[Exercise instructions]: Copy every line below where the string "agent" is found.

[The input]:
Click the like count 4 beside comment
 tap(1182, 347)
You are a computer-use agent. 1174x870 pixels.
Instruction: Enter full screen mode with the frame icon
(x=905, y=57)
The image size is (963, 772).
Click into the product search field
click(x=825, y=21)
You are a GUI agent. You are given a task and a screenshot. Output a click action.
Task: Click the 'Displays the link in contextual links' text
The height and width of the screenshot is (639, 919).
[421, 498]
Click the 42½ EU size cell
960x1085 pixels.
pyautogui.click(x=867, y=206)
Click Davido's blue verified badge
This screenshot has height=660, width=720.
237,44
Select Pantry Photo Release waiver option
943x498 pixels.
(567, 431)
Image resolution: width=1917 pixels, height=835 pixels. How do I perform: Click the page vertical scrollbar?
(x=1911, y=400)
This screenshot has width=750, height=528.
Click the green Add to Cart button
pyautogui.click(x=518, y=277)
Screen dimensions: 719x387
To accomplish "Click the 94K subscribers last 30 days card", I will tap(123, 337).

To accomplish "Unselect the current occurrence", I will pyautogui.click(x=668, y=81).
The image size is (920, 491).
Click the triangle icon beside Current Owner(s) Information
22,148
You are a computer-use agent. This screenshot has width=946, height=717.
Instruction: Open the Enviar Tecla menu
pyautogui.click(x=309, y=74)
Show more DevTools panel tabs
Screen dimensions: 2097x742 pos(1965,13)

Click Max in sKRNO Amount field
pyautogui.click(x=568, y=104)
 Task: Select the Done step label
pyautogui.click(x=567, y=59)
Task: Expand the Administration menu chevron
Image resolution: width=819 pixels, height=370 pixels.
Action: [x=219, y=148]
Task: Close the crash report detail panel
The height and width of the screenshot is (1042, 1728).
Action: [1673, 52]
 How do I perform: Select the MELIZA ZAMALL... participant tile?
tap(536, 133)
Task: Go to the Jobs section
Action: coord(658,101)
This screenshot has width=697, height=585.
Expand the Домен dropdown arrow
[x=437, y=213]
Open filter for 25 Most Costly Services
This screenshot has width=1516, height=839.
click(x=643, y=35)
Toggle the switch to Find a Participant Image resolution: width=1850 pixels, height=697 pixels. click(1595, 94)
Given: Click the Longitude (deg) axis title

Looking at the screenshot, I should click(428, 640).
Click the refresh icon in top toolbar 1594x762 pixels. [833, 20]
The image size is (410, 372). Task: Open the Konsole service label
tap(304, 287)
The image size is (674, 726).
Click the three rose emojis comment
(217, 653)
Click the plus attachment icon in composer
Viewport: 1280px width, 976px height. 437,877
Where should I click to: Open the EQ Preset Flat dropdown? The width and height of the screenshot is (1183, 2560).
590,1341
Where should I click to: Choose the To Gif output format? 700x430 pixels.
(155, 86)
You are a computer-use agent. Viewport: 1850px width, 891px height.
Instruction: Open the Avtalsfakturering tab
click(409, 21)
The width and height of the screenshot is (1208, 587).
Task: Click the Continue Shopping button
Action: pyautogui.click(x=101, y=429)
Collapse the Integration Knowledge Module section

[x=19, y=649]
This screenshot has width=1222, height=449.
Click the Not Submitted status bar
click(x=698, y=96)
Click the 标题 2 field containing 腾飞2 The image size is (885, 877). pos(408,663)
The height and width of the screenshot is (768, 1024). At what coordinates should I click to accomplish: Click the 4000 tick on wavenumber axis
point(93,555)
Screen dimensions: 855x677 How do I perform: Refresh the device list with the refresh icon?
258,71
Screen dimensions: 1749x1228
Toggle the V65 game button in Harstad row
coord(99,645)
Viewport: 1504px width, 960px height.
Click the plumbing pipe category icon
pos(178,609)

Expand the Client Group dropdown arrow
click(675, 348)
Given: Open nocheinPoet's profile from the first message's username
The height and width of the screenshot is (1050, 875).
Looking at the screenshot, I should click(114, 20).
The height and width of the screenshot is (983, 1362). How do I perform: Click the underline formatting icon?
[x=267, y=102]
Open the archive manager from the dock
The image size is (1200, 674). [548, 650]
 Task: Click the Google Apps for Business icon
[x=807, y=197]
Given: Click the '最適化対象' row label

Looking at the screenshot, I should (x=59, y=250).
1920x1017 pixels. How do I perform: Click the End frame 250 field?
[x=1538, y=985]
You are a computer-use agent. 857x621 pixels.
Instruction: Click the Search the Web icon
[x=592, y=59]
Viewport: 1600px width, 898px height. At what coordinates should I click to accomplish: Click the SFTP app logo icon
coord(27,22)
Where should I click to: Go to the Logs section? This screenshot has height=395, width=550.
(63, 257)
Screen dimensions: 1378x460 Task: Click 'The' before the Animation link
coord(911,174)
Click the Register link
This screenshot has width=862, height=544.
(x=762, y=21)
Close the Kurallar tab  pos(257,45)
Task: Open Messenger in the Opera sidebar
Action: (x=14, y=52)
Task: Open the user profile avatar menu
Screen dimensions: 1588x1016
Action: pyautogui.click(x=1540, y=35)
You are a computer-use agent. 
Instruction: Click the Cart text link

[Result for this task]:
You are a computer-use agent. 1174x870 pixels.
You are a GUI agent. You are given a task and a screenshot. Output a click action.
You are a computer-use agent. This screenshot has width=946, height=717.
You are a computer-use agent. Viewport: 1850px width, 891px height.
You are a computer-use agent. 857x621 pixels.
You are a computer-use agent. 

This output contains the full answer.